Купец ничего не ответил.
– Вы можете подумать, как я слышал это не раз от других, что все это трюки или плутовство. Тогда позвольте мне в качестве аргумента вспомнить о более значительных вещах, которые он творил на моих глазах. Вспомните про это проклятие Господне, лишающее человека покоя вплоть до самой смерти, – проказу.
При этих словах Амра вздрогнула и подалась всем телом вперед, чтобы не пропустить ни слова.
– Что сказали бы вы, – с возрастающей серьезностью продолжал свой рассказ Бен-Гур, – что сказали бы вы, если бы вам довелось увидеть то, о чем я сейчас вам рассказываю? Когда мы с Назаретянином были в Галилее, к Нему пришел прокаженный и сказал: «Господи, если Ты пожелаешь, то можешь очистить меня от скверны». Он услышал слова несчастного и возложил на него свои руки, сказав: «Да будешь ты чист». И человек тут же стал здоров, как каждый из нас, видевших это исцеление.
При этих словах Амра встала, отводя с лица худыми пальцами пряди седых волос. Бедное создание слышало только голос своего сердца и всем своим существом боялось пропустить хоть слово из рассказа.

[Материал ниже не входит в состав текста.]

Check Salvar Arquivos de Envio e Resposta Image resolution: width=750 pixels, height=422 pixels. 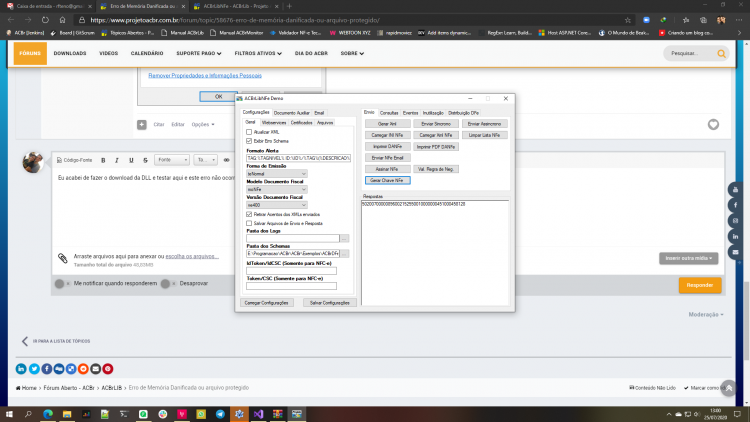pos(249,223)
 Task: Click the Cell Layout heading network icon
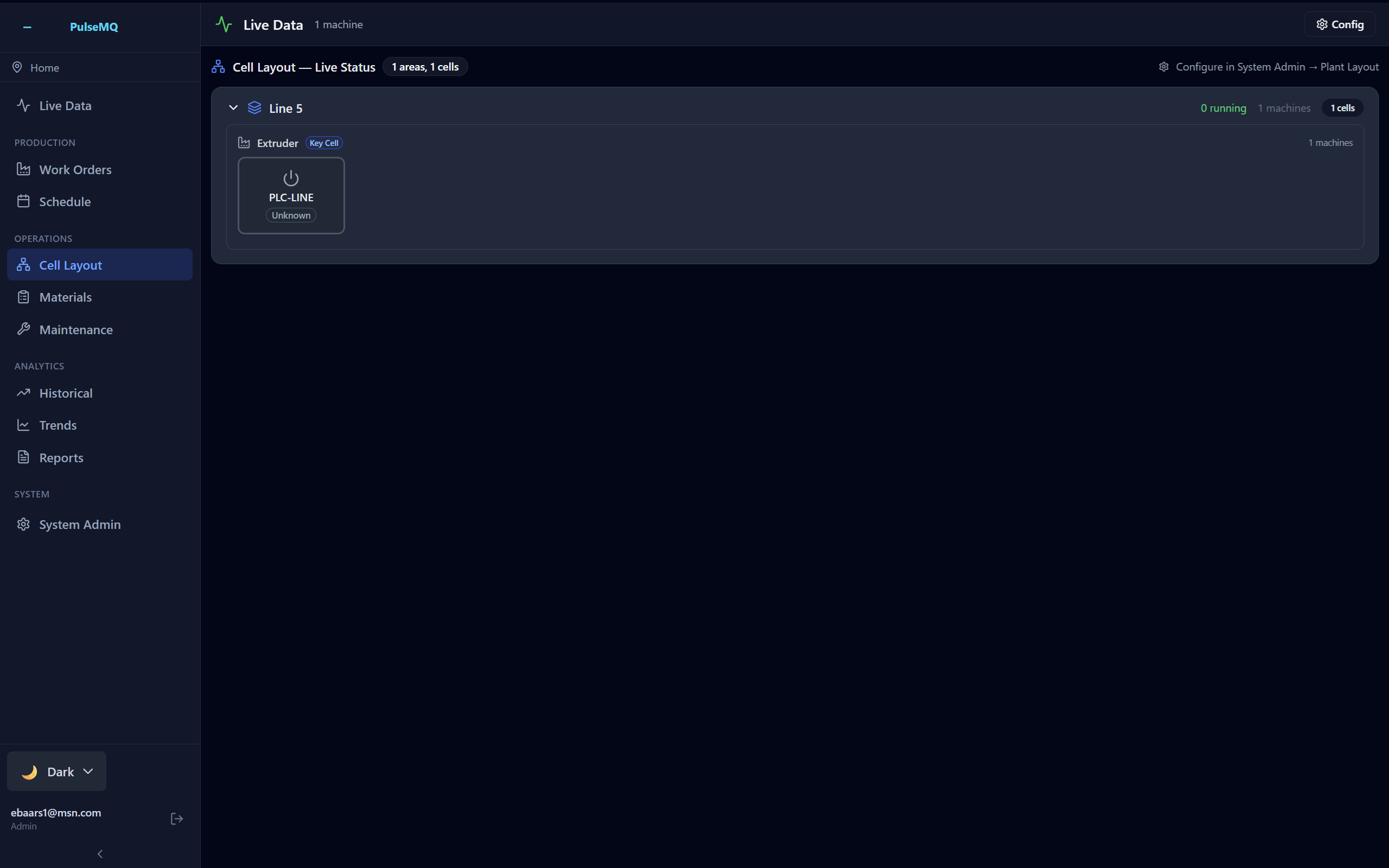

– Затем, снова, – не останавливаясь, продолжал Бен-Гур, – однажды к Нему пришли десять прокаженных и, упав на колени, воззвали – я видел их и слышал каждое их слово, – они воззвали: «Господи, Господи, сжалься над нами!» Тогда Он сказал им: «Ступайте, покажитесь священникам, как требует того закон, и еще до того, как придете к ним, вы будете исцелены».
– И они исцелились?
– Да. По дороге в Храм их болезнь пропала, и ничто больше не напоминало нам о ней, кроме их скорбной одежды.
– Ни о чем подобном в Израиле слышно еще не было! – негромко заметил Симонидис.
Пока все размышляли над услышанным, Амра бесшумно вышла из залы. На ее уход никто не обратил внимания.